Foreshadowing: What makes the allegations against Argento all the more creepy is that they hew closely to the plot of the movie she directed Bennett in when she was in her late 20s and he was 7. In The Heart Is Deceitful Above All Things, Argento played a negligent mother who takes Bennett’s character out of foster care and subjects him to a life of abuse, including sexual assault at the hands of her associates. The graphic nature of the film itself left film critic Roger Ebert to wonder whether the young Bennett’s participation was appropriate “For young actors, there is not a clear distinction between performance and experience, and although I hope the child actors were not harmed in the making of the film, I feel no confidence that the experience left them untouched.”
Criminal investigation: The age of consent in California is 18 and Argento could be criminally liable given that Bennett was 17 at the time of the alleged incident.
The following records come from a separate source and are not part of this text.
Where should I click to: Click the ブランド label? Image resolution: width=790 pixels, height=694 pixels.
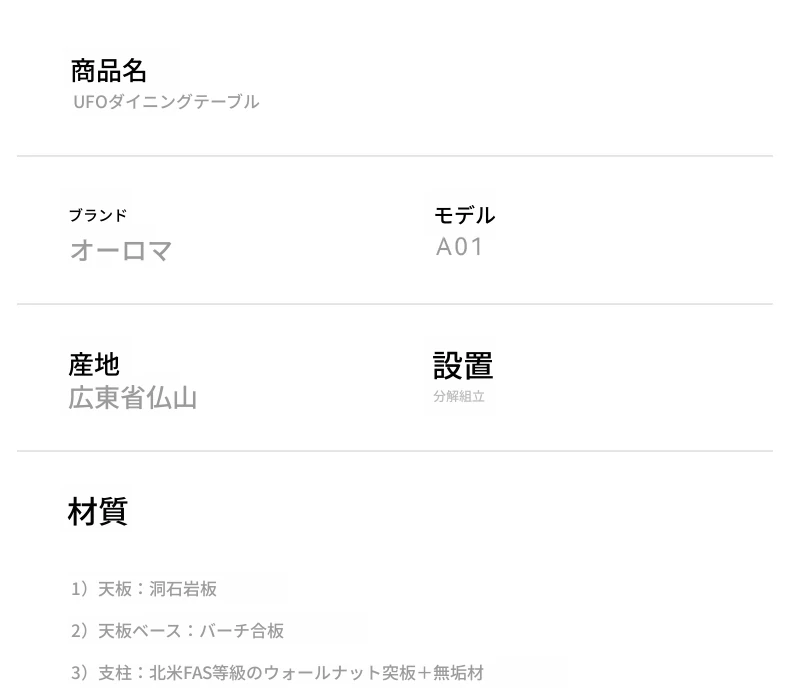98,215
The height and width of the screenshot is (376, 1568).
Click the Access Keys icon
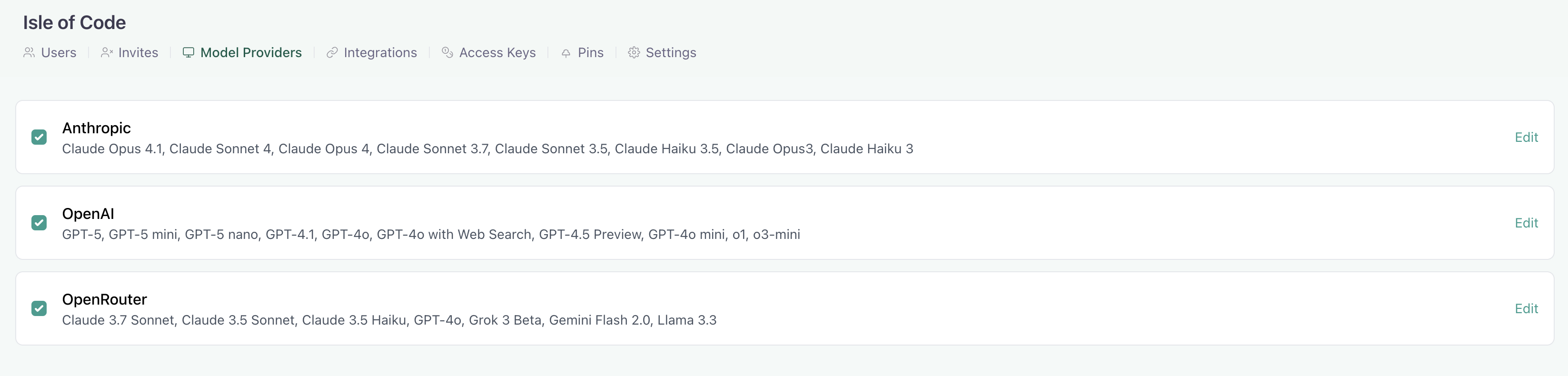tap(447, 53)

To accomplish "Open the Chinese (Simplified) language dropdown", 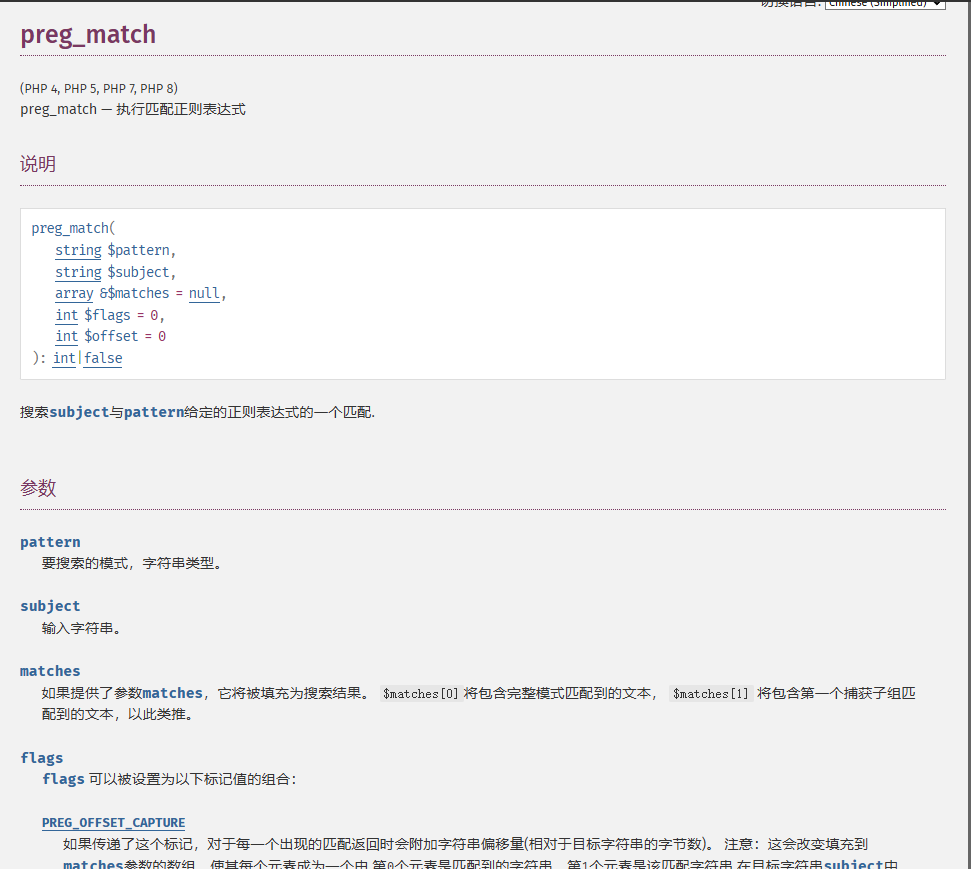I will [884, 4].
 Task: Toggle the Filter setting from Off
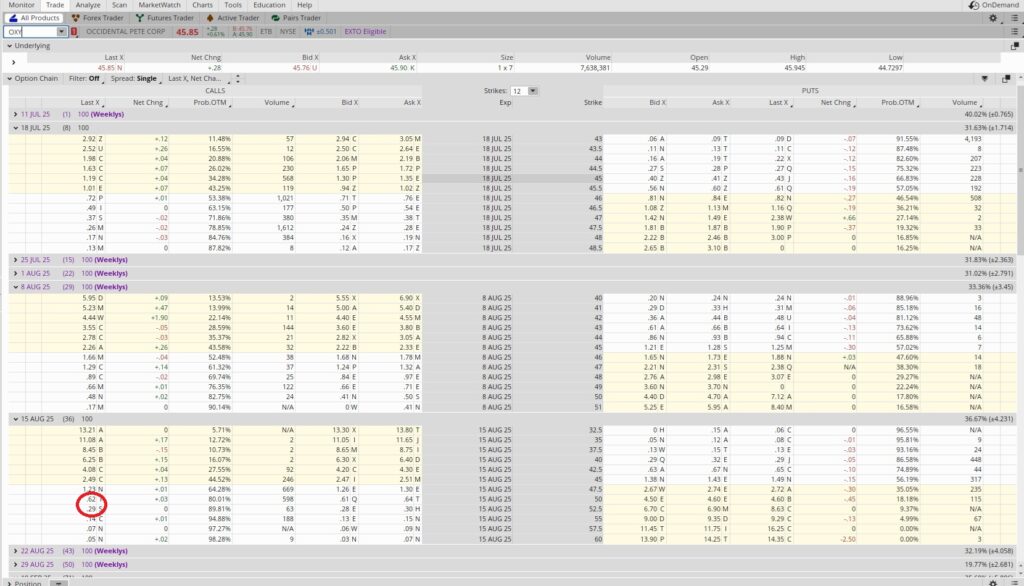click(x=92, y=79)
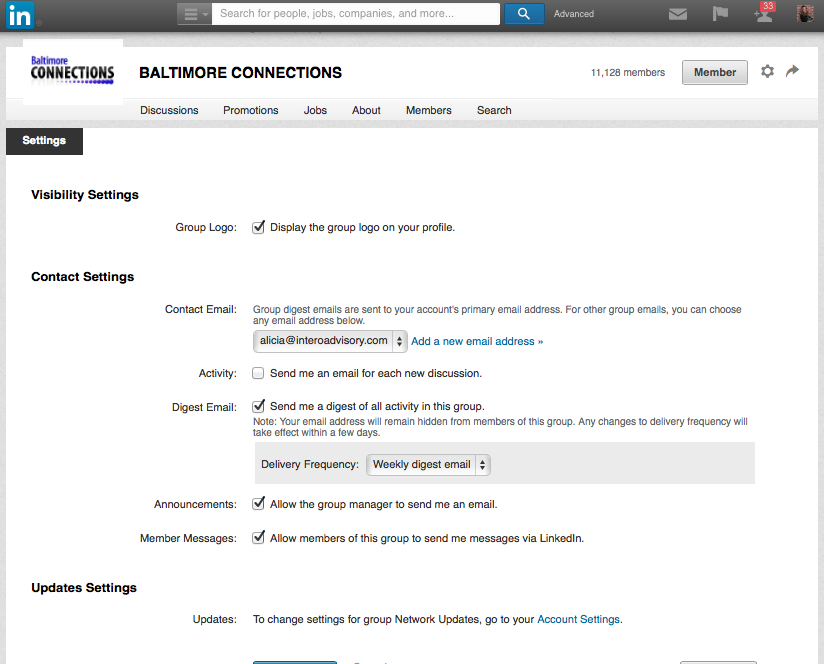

For the moment, police say they’re looking into it. After The New York Times published its story, the LA County Sheriff’s Department published a statement that “has not located any police report alleging criminal activity” in the Times story, but “is attempting to reach out to the reported victim.”
The movement reacts: Other leading figures in the #MeToo movement victimized by Harvey Weinstein have emphasized that the #MeToo movement is bigger than any one individual and expressed disappointment over the allegations against Argento.
Rose McGowan, one of the earliest accusers to go public with rape allegations against Weinstein, tweeted that her “heart is broken” after hearing about the allegations. When some Twitter users accused her of being insufficiently tough on Argento, she brushed back the complaints, tweeting “Oh for fuck’s sake I’m not defending.”
Tarana Burke, the activist who first founded the #MeToo movement back in 2006, expressed support for Bennett and deemphasized the importance of any one individual in the campaign to support sexual abuse victims and hold perpetrators accountable. “I’ve said repeatedly that the #metooMVMT is for all of us, including these brave young men who are now coming forward,” she tweeted. “It will continue to be jarring when we hear the names of some of our faves connected to sexual violence unless we shift from talking about individuals and begin to talk about power.”
Mira Sorvino, who accused Weinstein of sexual harassment and sabotaging her career, declared herself “heartsick” over the charges. “Time will clarify things and perhaps she will be exonerated, but if true, there is no lens that makes it better. Child sexual assault is a heinous crime and is against all that I and the #MeToo movement stands for.”